When first planning T-Mobile Online, T-Mobile realized that to promote consumer usage it needed to provide interesting content on the portal. Recruiting content providers was critical to the success of this new venture. T-Mobile needed to make sure that it was as easy as possible for content providers to join the network.
One of the biggest challenges T-Mobile faced was figuring out a way to give the content providers access to information about individual consumers. Providers need this information to furnish customized, localized, useful content. Another challenge was devising an affordable micro-payment system to ensure that the content providers got paid for their services.
Given that each content provider might have a completely different IT infrastructure, T-Mobile elected to use Web services. All consumer information and billing services are made available to the content providers as Web services, as shown in Figure 2-4. The Web services ensure that content providers can quickly, easily, and in expensively integrate their content into the T-Mobile portal.
Figure 2-4. T-Mobile Web services maintain user session information, automatically capture and manage billing and payment services, and allow content providers to obtain information about consumers.
This venture has been very successful.

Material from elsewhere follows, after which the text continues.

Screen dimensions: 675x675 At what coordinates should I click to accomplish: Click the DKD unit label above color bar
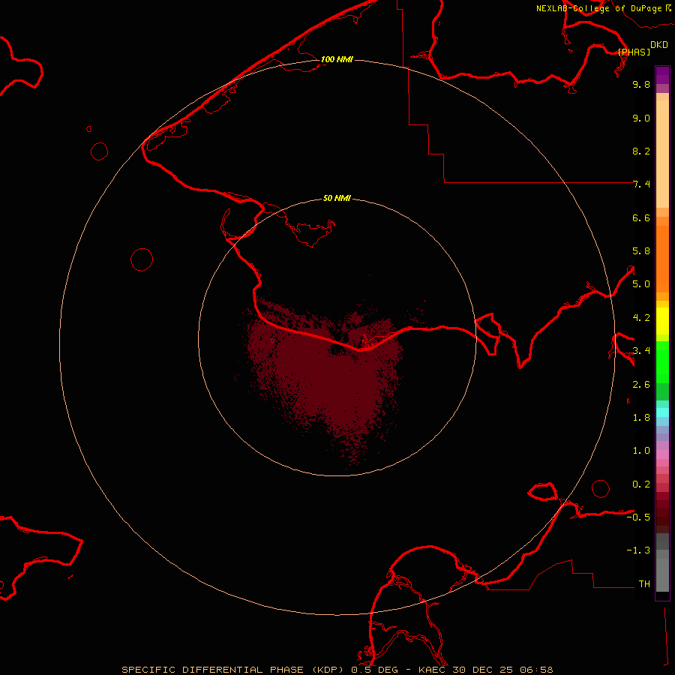[659, 44]
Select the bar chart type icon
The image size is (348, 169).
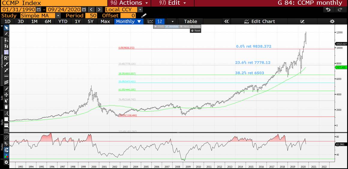[x=160, y=21]
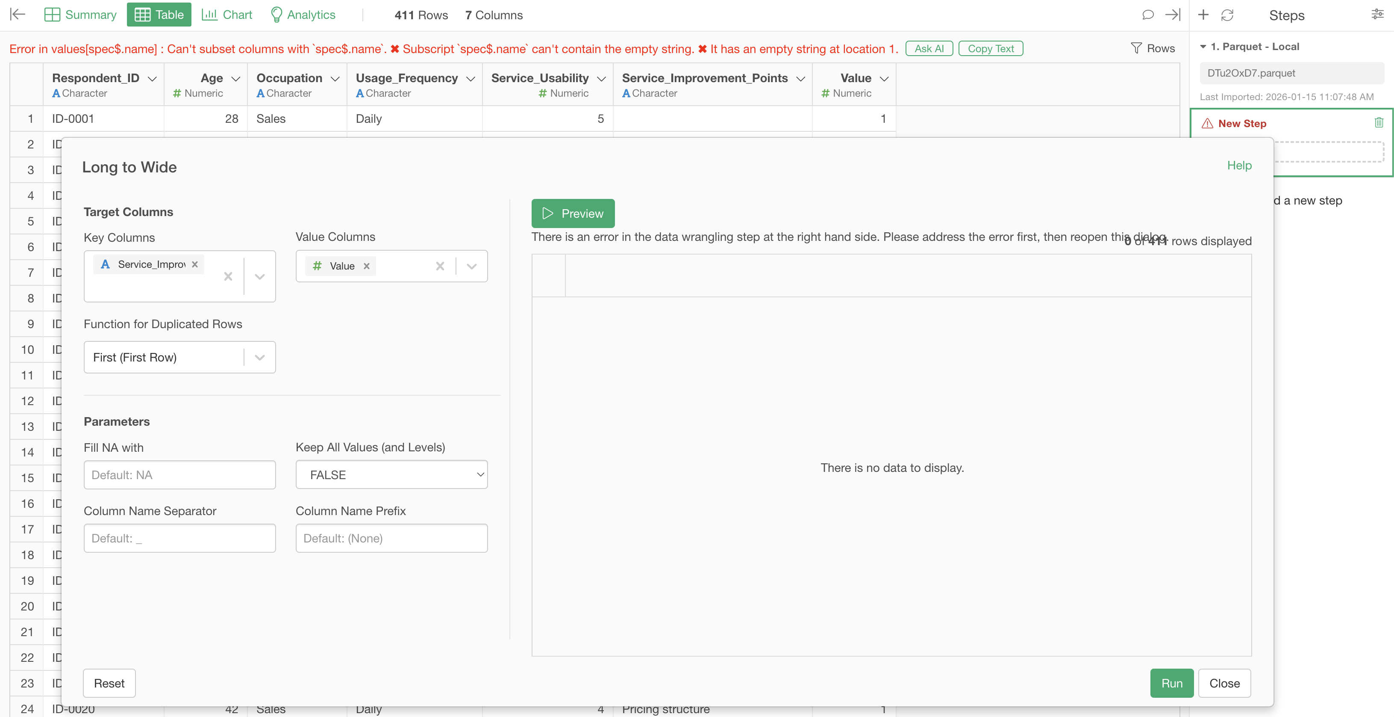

T-Mobile Online has enlisted more than 200 content providers to make the wireless Web interesting and appealing to T-Mobile consumers. Through T-Mobile Online, these content providers provide services such as e-mail, Short Message Service (SMS) messaging, news, sports scores, restaurant recommendations, directions, stock trading, banking, ticket purchases, gambling, and more. T-Mobile doesn't charge either its consumers or the content providers for these Web services. Instead T-Mobile makes money from the increased airtime the consumers use to access these third-party offerings. The Web services aren't the focus of the business model, but it wouldn't work without them.

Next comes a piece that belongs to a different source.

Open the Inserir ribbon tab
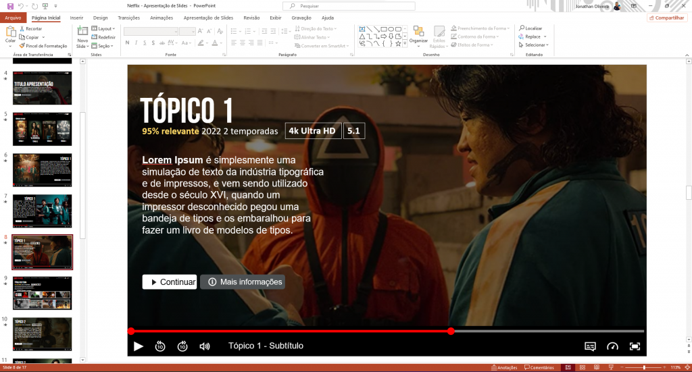(76, 18)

In the examples I've cited so far, I've talked only about external integration applications. One key theme that permeates all these examples is that Web services can make it easier for your customers or partners to do business with you. Anything that simplifies business integration is a valuable commodity. Another recurring theme is that Web services do not themselves define a business model. Instead, they support existing business models, and in some circumstances they enable a new business model.
Although the external applications are interesting, most production applications based on Web services are internal application projects. As with external Web services, internal Web services should support your core business model. You can use them to improve and optimize your internal application systems to make your business processes work better. The first and foremost reason you should be exploring Web services is that they can dramatically lower the cost of application integration.
Merrill Lynch completed an internal application integration project in 2002. The idea was to build an integration bus to provide access to mainframe-based Customer Information Control System (CICS) applications. An integration bus is a common pathway that multiple applications can use to communicate. The original estimated cost for the project based on message-oriented middleware was $800,000. Then the company switched to Web services technology. Rather than purchase software licenses for the MOM technology on a host of different platforms and then build a bunch of adapters to allow the various client applications to use the MOM middleware, Merrill Lynch developed a small SOAP gateway for the CICS environment for only $30,000. Now any client environment can access the CICS environment using SOAP, and Merrill Lynch doesn't need any special software or any special adapters on any of its systems.